(Records from a data collection)
○ ○ ○
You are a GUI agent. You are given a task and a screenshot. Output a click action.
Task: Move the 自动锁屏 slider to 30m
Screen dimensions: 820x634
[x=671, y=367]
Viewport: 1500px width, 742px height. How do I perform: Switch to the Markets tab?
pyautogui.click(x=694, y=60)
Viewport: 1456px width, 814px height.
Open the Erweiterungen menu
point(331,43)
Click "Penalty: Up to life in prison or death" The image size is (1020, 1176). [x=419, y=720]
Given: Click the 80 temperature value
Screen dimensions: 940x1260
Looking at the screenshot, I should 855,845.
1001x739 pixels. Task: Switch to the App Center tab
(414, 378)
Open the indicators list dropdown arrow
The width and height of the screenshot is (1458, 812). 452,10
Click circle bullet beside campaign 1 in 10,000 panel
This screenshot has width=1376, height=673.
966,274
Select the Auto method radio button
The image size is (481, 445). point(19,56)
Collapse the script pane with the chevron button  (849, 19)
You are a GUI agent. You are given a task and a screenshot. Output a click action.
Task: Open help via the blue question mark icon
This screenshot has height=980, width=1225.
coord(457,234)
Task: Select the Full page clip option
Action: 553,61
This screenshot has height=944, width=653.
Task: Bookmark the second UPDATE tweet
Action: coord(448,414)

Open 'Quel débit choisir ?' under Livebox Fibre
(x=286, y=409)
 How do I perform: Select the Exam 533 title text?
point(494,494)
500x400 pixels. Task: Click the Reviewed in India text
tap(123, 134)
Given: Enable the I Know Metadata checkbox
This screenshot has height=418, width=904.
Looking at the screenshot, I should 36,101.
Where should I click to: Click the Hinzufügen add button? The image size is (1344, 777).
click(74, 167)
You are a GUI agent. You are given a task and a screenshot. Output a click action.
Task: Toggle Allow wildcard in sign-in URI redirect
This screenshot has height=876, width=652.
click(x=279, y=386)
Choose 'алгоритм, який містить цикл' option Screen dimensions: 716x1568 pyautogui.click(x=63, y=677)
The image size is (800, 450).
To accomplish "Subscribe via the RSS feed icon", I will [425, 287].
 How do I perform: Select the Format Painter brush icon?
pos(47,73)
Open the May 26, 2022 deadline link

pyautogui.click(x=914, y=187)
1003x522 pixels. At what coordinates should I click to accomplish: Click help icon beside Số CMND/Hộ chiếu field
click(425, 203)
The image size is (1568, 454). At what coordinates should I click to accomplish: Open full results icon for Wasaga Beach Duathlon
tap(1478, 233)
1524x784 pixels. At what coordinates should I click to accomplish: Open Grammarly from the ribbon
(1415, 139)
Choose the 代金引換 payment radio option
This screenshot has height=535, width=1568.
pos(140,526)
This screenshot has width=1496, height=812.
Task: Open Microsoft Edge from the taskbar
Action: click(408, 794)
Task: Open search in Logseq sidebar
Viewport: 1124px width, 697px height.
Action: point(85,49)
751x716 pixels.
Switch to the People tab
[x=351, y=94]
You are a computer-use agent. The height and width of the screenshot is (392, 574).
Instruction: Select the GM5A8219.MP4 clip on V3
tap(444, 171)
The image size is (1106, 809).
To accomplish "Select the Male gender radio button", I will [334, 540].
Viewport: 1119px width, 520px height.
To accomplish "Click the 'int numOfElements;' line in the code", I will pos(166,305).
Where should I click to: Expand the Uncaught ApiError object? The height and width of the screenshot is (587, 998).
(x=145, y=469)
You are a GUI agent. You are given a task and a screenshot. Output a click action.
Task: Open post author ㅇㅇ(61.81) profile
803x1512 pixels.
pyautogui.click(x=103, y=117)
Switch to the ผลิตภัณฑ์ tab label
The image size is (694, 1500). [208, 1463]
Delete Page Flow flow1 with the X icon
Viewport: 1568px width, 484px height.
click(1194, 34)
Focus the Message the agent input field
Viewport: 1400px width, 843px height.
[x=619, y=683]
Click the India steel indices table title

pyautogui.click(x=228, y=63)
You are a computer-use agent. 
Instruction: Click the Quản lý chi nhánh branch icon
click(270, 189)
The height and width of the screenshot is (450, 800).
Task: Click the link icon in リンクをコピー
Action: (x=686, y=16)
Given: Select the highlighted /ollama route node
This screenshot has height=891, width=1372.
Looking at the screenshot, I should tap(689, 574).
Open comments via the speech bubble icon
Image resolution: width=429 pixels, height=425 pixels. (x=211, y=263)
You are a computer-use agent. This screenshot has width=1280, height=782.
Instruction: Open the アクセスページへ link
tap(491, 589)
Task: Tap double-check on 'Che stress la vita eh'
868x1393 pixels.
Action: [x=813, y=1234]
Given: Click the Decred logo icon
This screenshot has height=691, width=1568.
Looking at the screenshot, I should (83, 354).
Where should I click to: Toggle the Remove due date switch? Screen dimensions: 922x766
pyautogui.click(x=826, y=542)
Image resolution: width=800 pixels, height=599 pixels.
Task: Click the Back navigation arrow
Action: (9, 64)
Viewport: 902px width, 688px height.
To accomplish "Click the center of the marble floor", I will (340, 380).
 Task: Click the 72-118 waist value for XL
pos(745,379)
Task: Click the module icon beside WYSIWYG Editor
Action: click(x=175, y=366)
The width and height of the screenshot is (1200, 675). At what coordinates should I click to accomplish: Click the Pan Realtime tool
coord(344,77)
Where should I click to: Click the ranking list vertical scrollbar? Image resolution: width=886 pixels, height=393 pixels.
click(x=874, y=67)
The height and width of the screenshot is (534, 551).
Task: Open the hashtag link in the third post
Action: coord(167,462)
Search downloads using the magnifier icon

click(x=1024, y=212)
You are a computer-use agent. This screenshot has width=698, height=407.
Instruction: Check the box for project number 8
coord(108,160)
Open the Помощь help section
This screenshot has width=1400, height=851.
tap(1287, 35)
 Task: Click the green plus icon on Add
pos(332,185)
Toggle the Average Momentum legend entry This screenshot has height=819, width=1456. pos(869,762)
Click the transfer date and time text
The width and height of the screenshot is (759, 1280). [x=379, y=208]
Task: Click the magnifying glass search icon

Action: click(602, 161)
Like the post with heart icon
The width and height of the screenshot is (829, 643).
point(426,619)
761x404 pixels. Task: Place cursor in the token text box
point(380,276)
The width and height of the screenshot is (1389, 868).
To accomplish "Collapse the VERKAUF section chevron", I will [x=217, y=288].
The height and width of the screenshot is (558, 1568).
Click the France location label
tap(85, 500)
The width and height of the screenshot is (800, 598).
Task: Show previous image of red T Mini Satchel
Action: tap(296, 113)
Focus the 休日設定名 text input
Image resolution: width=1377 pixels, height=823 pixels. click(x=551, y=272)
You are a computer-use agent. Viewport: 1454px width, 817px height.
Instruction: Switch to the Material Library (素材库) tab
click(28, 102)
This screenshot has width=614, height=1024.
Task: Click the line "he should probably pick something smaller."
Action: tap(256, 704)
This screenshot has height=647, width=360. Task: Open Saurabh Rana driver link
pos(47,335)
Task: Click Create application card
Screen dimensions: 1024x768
○ ○ ○
# Assignment
Report all lines in the records that include the string "chevron".

# Exercise output
Collapse the script pane with the chevron button  (849, 19)
To accomplish "Collapse the VERKAUF section chevron", I will [x=217, y=288].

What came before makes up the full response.